(Saved data entries)

--------------------------------

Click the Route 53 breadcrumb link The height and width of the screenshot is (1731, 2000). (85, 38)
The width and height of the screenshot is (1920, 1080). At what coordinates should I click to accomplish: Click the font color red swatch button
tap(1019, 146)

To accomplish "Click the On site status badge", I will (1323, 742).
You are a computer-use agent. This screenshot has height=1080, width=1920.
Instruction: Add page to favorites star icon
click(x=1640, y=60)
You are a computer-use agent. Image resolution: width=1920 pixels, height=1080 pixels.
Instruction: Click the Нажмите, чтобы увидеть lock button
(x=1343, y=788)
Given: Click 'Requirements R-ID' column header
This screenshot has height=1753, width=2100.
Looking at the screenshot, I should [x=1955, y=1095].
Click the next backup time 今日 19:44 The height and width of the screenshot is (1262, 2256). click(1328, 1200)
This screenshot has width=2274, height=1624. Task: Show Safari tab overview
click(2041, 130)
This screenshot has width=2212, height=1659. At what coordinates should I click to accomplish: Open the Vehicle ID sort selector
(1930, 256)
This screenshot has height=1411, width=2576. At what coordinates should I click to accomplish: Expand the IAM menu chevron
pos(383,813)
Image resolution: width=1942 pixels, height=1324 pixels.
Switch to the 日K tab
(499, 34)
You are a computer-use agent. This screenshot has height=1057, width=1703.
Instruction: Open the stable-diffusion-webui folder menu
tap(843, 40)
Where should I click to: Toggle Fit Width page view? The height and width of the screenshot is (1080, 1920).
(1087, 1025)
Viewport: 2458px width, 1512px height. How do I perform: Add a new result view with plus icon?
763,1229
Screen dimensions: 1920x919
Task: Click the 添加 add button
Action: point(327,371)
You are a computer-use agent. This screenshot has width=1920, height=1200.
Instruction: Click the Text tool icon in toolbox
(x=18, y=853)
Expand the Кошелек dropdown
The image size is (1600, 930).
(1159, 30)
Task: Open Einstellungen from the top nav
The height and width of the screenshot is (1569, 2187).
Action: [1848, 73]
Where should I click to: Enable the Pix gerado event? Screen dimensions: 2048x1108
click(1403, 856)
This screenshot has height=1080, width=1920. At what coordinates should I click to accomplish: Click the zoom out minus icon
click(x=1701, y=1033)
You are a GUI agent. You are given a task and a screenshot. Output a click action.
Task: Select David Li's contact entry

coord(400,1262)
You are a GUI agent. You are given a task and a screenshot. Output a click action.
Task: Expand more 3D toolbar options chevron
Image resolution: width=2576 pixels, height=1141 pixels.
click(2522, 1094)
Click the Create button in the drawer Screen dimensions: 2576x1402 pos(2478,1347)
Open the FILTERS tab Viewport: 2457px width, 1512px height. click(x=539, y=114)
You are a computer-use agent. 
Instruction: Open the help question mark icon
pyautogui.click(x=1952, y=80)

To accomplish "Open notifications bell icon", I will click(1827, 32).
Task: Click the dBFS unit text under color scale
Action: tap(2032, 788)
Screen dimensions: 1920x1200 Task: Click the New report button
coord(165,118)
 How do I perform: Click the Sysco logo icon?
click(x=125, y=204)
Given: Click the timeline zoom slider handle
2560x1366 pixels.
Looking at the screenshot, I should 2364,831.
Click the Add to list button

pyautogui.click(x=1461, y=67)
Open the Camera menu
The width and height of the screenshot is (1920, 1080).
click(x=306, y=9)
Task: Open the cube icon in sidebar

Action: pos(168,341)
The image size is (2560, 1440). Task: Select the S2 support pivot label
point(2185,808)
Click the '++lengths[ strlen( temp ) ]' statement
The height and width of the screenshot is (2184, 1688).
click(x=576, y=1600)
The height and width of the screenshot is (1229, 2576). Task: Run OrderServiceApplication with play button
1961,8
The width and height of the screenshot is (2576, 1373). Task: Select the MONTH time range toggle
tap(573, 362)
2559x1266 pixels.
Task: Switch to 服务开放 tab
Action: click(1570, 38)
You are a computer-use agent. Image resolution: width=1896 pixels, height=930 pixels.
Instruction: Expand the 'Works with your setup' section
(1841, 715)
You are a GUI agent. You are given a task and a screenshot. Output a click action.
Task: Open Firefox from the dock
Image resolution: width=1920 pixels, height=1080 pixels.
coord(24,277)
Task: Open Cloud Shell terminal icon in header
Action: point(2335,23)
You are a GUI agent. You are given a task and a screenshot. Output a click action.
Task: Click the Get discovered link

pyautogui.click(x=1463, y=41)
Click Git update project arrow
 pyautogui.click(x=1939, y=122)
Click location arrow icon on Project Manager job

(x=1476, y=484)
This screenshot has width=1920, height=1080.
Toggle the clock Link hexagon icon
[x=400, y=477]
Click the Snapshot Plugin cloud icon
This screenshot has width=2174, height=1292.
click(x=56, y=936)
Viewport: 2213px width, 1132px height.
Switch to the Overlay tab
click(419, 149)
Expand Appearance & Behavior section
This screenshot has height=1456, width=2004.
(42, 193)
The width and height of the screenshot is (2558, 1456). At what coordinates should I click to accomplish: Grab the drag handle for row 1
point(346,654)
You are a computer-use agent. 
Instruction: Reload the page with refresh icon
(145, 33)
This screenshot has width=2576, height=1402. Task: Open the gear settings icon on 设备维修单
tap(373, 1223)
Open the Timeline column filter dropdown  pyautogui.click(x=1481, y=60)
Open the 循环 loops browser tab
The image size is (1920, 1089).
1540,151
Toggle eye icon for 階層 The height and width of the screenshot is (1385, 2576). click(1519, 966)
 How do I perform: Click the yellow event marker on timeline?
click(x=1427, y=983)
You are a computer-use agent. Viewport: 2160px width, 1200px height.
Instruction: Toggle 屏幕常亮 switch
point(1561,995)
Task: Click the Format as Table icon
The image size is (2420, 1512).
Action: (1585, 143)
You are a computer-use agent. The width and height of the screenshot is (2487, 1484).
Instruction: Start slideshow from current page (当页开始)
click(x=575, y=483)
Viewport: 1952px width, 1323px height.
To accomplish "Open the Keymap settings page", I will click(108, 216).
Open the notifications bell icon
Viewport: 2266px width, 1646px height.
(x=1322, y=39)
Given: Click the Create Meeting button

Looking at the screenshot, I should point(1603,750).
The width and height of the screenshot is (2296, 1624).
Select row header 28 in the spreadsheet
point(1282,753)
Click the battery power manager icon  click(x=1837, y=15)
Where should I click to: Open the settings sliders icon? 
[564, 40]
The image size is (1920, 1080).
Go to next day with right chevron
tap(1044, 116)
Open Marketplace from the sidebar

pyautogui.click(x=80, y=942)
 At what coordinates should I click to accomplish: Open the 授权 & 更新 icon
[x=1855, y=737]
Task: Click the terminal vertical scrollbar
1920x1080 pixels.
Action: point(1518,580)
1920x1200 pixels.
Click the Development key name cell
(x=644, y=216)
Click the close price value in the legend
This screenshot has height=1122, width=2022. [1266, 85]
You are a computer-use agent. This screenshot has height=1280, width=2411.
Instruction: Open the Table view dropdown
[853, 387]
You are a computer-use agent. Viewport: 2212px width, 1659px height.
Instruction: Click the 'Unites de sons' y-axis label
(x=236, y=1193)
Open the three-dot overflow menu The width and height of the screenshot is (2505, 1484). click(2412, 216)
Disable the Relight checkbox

--------------------------------

● **Task brief**
Exactly the lines from the one containing "Open the three-dot" through the end of the records should be reproduced, and no others.

● **Answer box**
Open the three-dot overflow menu The width and height of the screenshot is (2505, 1484). click(2412, 216)
Disable the Relight checkbox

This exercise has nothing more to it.